Researchers at the Universities of Bristol and Western Australia have demonstrated a practical use of a “primitive” quantum computer, using an algorithm known as “quantum walk.” They showed that a two-qubit photonics quantum processor can outperform classical computers for this type of algorithm, without requiring more sophisticated quantum computers, such as IBM’s five-qubits cloud-based quantum processor (see IBM makes quantum computing available free on IBM Cloud).
Quantum walk is the quantum-mechanical analog of “random-walk” models such as Brownian motion (for example, the random motion of a dust particle in air).

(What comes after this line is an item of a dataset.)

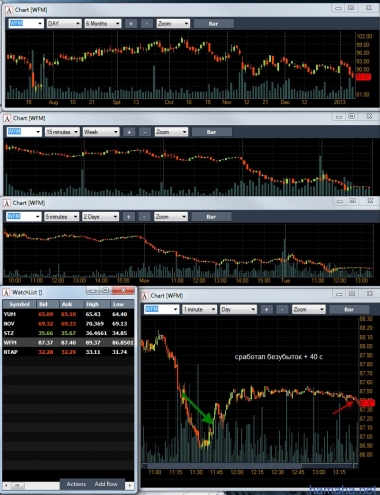Expand the 15 minutes interval dropdown

click(62, 132)
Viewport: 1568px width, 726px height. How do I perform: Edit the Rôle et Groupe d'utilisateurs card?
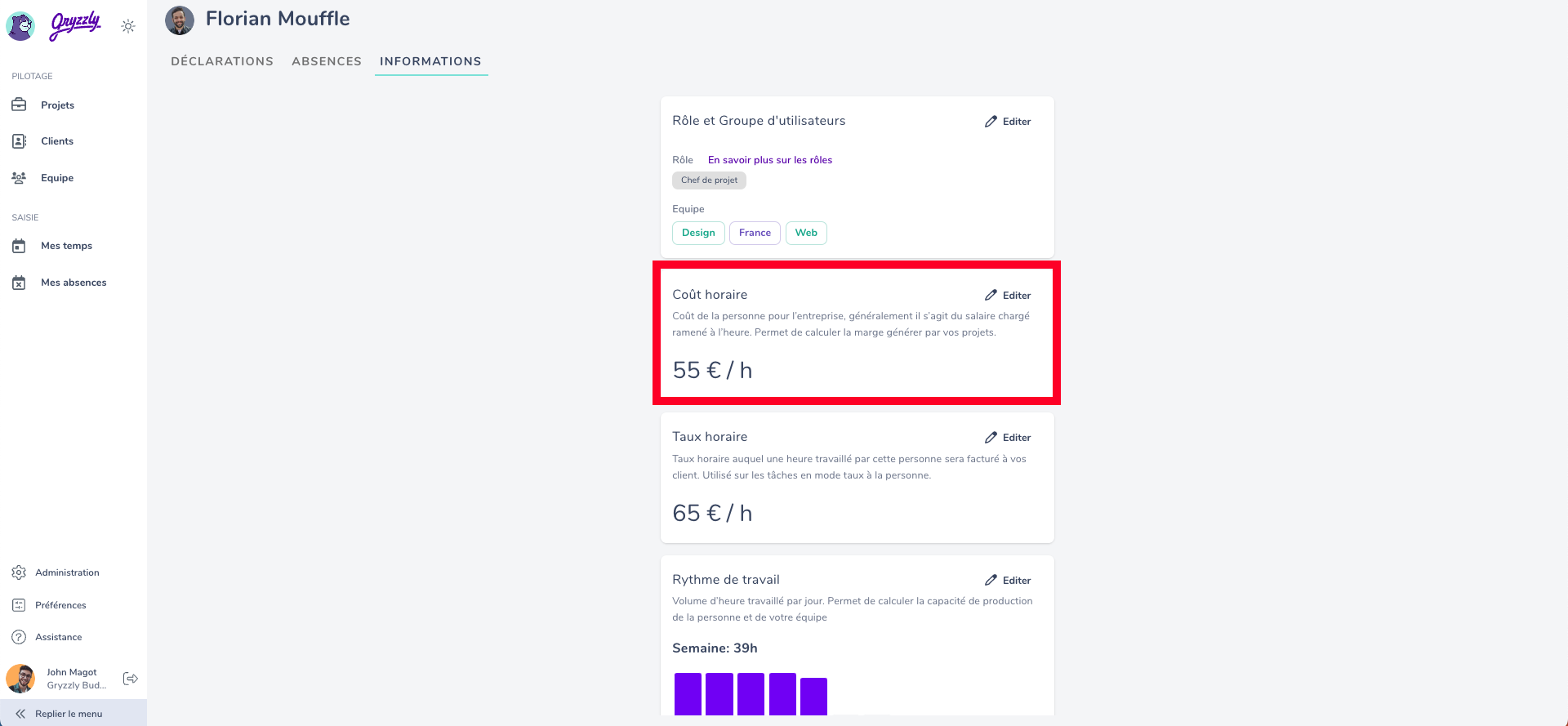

The random walk formalism is used across a wide range of applications, from modelling share prices to predicting population genetics. Likewise, quantum walks have shown much potential as a framework for developing new quantum algorithms. Here we present explicit efficient quantum circuits for implementing continuous-time quantum walks on the circulant class of graphs. These circuits allow us to sample from the output probability distributions of quantum walks on circulant graphs efficiently. We also show that solving the same sampling problem for arbitrary circulant quantum circuits is intractable for a classical computer, assuming conjectures from computational complexity theory. This is a new link between continuous-time quantum walks and computational complexity theory and it indicates a family of tasks that could ultimately demonstrate quantum supremacy over classical computers. As a proof of principle, we experimentally implement the proposed quantum circuit on an example circulant graph using a two-qubit photonics quantum processor.